Nous nous asseyons dans le petit bureau du rez-de-chaussée où s’accumulent les téléviseurs défectueux, toujours pas réparés. Un des postes, bricolé par un surveillant pour capter le satellite, diffuse les images du championnat du monde d’athlétisme. Le bureau est aussi spartiate que les cellules. Mis à part les téléviseurs, il n’y a qu’une armoire, une fontaine à eau, une table avec un ordinateur et un téléphone. L’ordinateur permet de consulter le logiciel de l’Administration pénitentiaire qui sert à rédiger les rapports, à consulter la répartition des cellules et les fiches pénales des prisonniers. Elles contiennent de nombreuses informations : les interdictions de communiquer entre détenus, leur adresse, les raisons de leur emprisonnement, s’ils mangent ou non du porc, s’ils sont dépressifs ou suicidaires, qui vient les voir au parloir, les condamnations précédentes…

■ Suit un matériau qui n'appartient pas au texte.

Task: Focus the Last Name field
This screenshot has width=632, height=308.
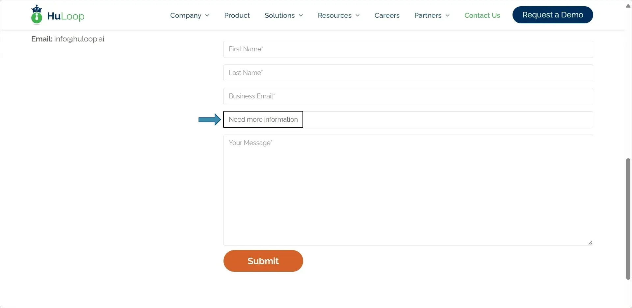Action: tap(408, 73)
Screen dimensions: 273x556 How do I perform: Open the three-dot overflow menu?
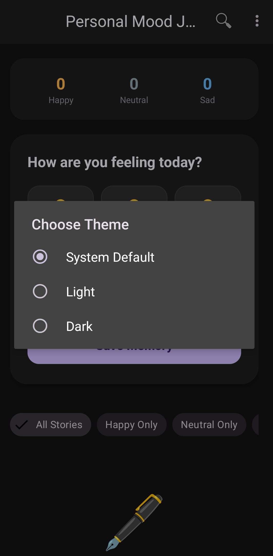click(257, 21)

Un surveillant m’a dit il y a quelque temps que Guy Georges, le « tueur de l’Est parisien », était passé par Châteaudun à la fin des années 1990. « Il sortait en permission, allait tuer et revenait sagement ici. Il passait le balai dans le local où son portrait-robot était affiché ! »

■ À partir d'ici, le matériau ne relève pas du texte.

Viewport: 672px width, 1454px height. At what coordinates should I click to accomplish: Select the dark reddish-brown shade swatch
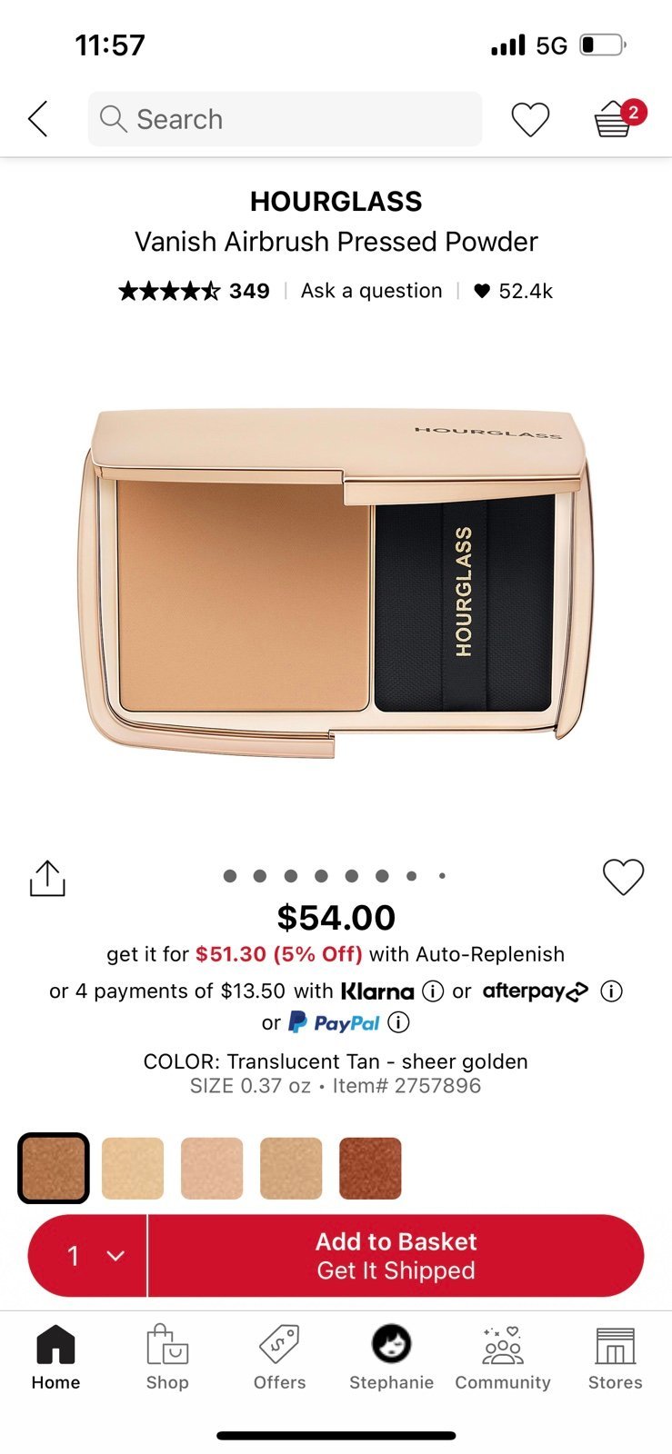point(370,1169)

Lionel regarde quelques instants les images des sportifs courant sur la piste. Dans une autre vie, il vendait des guirlandes lumineuses : « J’ai dû changer de boulot et je me suis retrouvé ici, à Châteaudun. » Je lui demande ce qu’il ferait s’il avait le choix. La question fait naître sur ses lèvres un sourire songeur. Sa femme attend un bébé pour novembre, il a acheté une maison à crédit et vient même de s’installer un « home cinéma ». Alors, penser à une autre vie… Il hasarde tout de même une réponse : « Si j’avais le choix, je ferais autre chose. Les mecs qui vendent des lumières, aujourd’hui, ils n’y connaissent rien. Moi, je m’y connaissais, j’aimais vraiment bien ça. Je referais un truc là-dedans. »
Il se lève de sa chaise. La pause est terminée. Le temps de me servir un gobelet d’eau, et nous sommes repartis.

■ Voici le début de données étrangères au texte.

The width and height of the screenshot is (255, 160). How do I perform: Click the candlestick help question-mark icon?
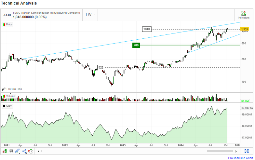(31, 151)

Nouvelle traversée de la coursive, cette fois jusqu’à la porte située tout au fond. Une petite étiquette collée par un morceau de Scotch indique : « Confiné ». Les confinés sont interdits de promenade et de télévision, punition intermédiaire quand il n’y a plus de places au mitard. Lionel connaît bien l’occupant pour l’avoir vu arriver et repartir déjà plusieurs fois. Même scène qu’une heure auparavant : « T’as un truc à me dire, avant qu’on commence la fouille ? »
Le détenu caresse la pointe de sa barbiche. Il referme le livre posé devant lui, se redresse et murmure quelque chose à l’oreille de mon collègue. En fait, il a une télé dans sa cellule, ce que lui interdit son statut de « confiné ». Je balaie des yeux la petite pièce sans voir aucun écran. Je recommence en sens inverse. Toujours rien ! Je devrais pourtant bien la remarquer, cette télé, dans ces neuf mètres carrés. Elle est cachée sous la serviette de bain qui sert de nappe à l’unique table de la pièce. Le prisonnier a ingénieusement dissimulé le fil électrique et le câble d’antenne sous des livres et des feuilles. Allongé sur son lit, un livre posé sur les couvertures, il fait semblant de lire chaque fois qu’un surveillant entre, alors qu’en réalité il regarde un film. Lionel le fixe droit dans les yeux :
– Bon, je ne vais pas te la faire. Je te l’enlève, à moins que tu me lâches une info…
L’autre secoue la tête.
– J’ai rien, surveillant.
– Bon, c’est le jeu : tu connais la règle.
– Prenez la télé, mais laissez-moi le câble de l’antenne, s’il vous plaît, parce que c’est galère d’en trouver. Il n’y en a jamais, dans les cellules.
Bons princes, nous lui laissons son câble.